Wiawso College of Education
- Motto: Cordi Manui Et Capiti
- Motto in English: With heart, hands and head
- Established: 1952
- Principal: Dr. Emmanuel Carsamer
- Location: Sefwi-Wiawso District, Western North Region, Ghana
- Nickname: Watico
- Website: http://watico.edu.gh/

= Wiawso College of Education =

Teacher training college in Sefwi-Wiawso, Ghana

The Wiawso College of Education is a teacher education college in the Sefwi-Wiawso District, Western North Region, Ghana. The college participated in the DFID-funded T-TEL programme. It is affiliated to the University of Education, Winneba.

== Education ==
In 2019, 385 student teachers graduated with a Diploma in Basic Education.

== History ==
Wiawso College of Education (popularly called Legon of the West) traces its origin to Kumasi. The college was formally opened in 1952 under the name Wiawso Body Corporate Training College. The college pioneered with three tutorial staff and twenty nine students on February 13, 1952. Mr. J.T.N. Yankah who was the acting Principal, Mr. B. A. Quarcoo, senior house master, Mr. E. O. Nortey, tutor and Mr. R. S. A. Kwarteng as the college clerk. Otumfoo Sir Agyemang Prempeh II, the Asantehene, in the company of an interim board of the college paid a visit to the college on February 16, 1952, to add his royal blessings to the birth of WATICO. The Rt. Rev. John S.S. Dally, the then Anglican Bishop of Accra made available to the college the premises of the erstwhile St. Augustine's College for use by the college. The Anglican Day Training College in Accra was moved to Kumasi to be incorporated into Wiawso Training College. The college was renamed Wiawso Anglican Training College (WATICO). On 29 October 1964 the college was moved to Sefwi Wiawso (municipal district) in the Western Region. Female students were first admitted in 1974. The college started with a two–year Teacher's Certificate “B” course. In 1963 the course was extended to four years for the award of Teacher's Certificate “A”. The college later offered three year post- secondary certificate “A”. It was accredited as a tertiary institution in October 2007, and it is among fifteen quasi-specialist Colleges that offer Science, Mathematics and Technical Education for the award of Diploma in Basic education. The college has a total population of 687 students made up of 191 females and 507 males. The staff consists of 34’ teachers ably supported by 45 non-teaching staff.

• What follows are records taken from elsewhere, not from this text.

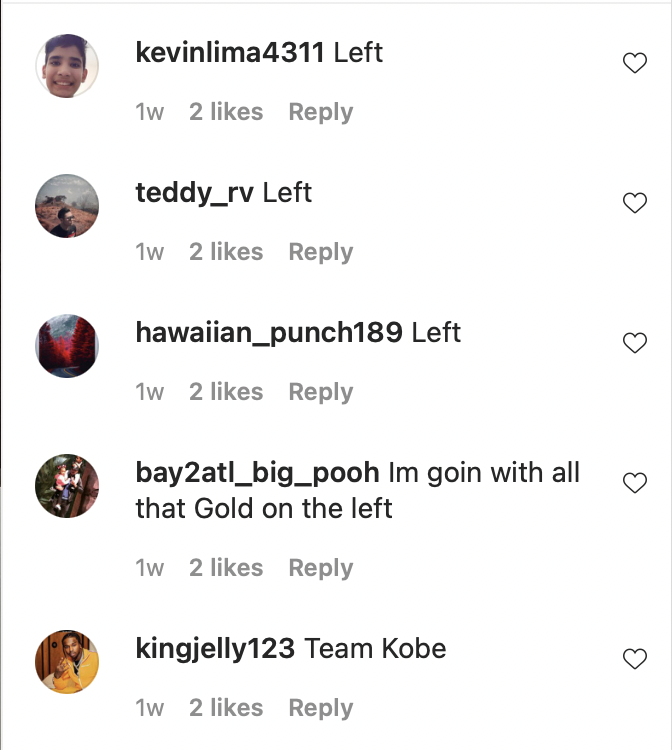Tap the heart on teddy_rv's comment

coord(635,204)
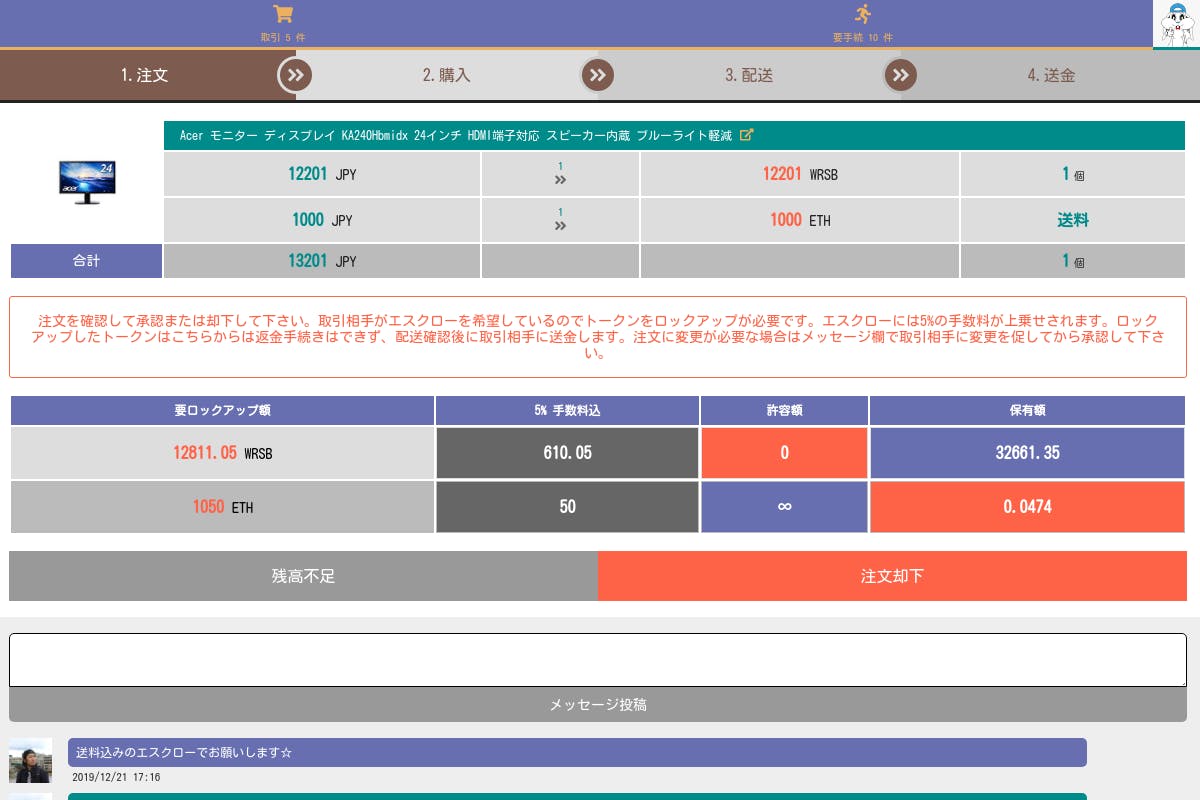Switch to the 2. 購入 step tab
Image resolution: width=1200 pixels, height=800 pixels.
pyautogui.click(x=446, y=75)
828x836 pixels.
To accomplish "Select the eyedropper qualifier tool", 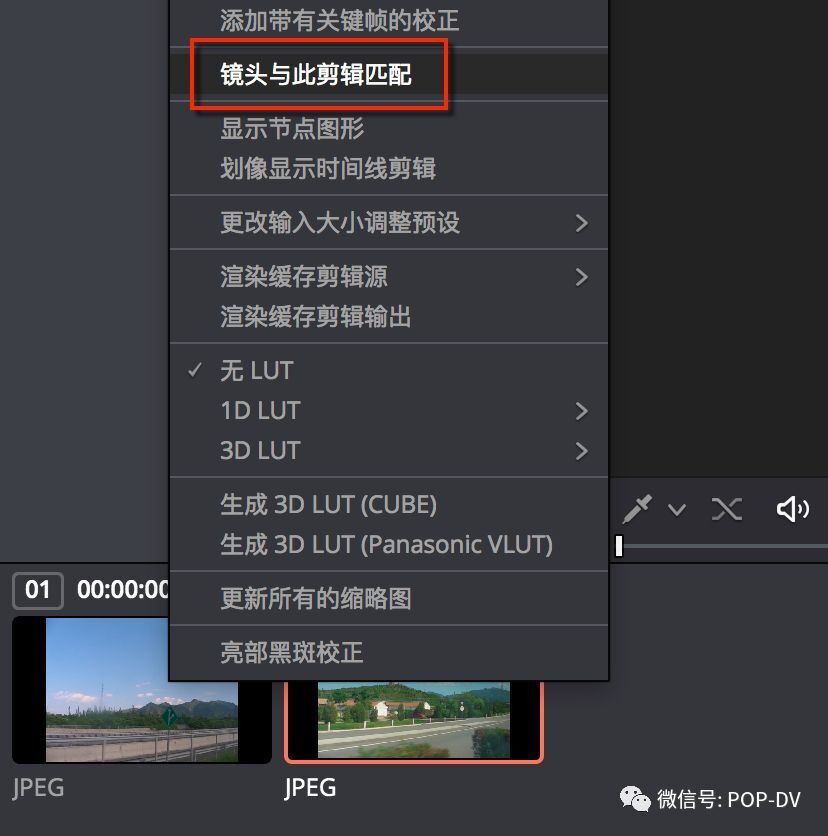I will pos(637,509).
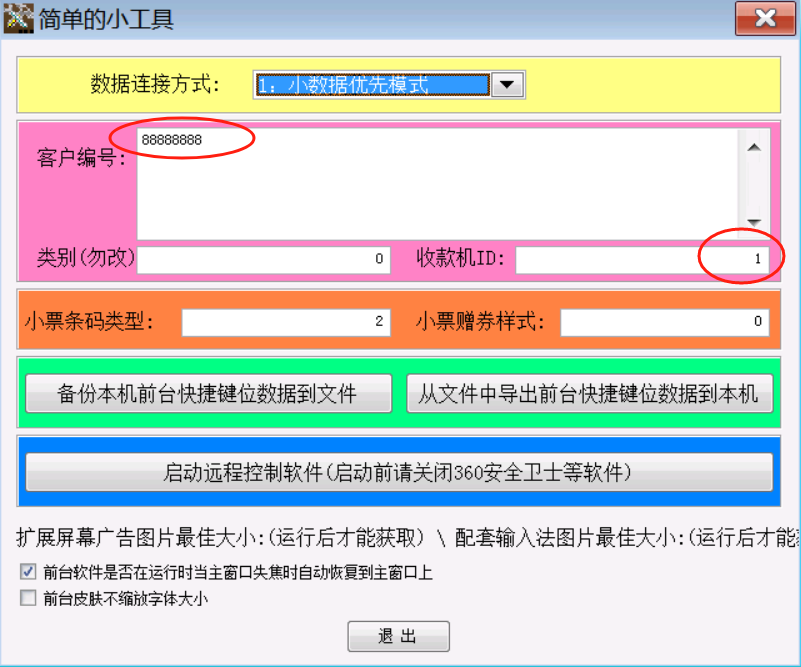Select the 小数据优先模式 combo box text
The height and width of the screenshot is (667, 801).
(372, 85)
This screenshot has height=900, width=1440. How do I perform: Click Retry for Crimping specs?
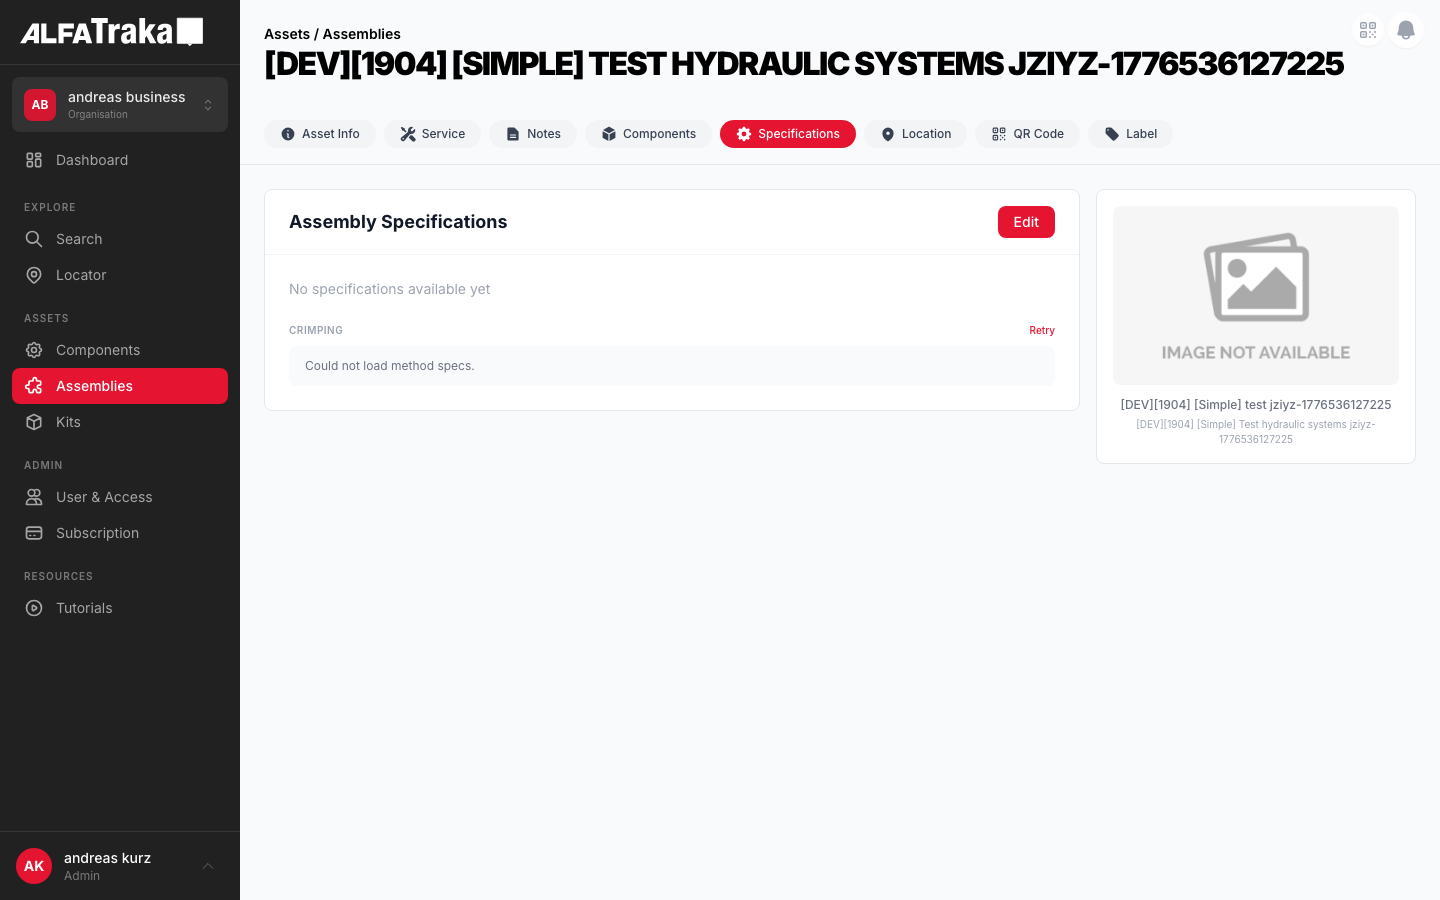(x=1041, y=330)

In 2014, the school campus hosted the National Farmer's Day celebrations. Students threatened to disrupt the ceremonies to protest delays in funding which they said were caused by corruption.

The following are the principals of the college
| Name | Years served |
|---|---|
| J.T.N Yankah | 1952 -1954 |
| Samuel Blankson | 1954 – 1960 |
| Nkansah Dwamena | 1960 – 1965 |
| J.R Kwadwo Wilson | 1965 – 1979 |
| Maclean Jacob Anaman | 1979 – 1982 |
| John Aitpila | 1982 – 1990 |
| S.K Akomiah | 1990 – 1999 |
| Albert Kwansa Yorke | 1999 – 2005 |
| Georgina Lartey (Mrs.) | 2005 – |

== Notable alumni ==
In 2013 Nicholas Okota-Wilson, an alumnus of Wiawso College of Education, was judged the National Best Teacher Trainee in 2013 with a record-breaking GPA.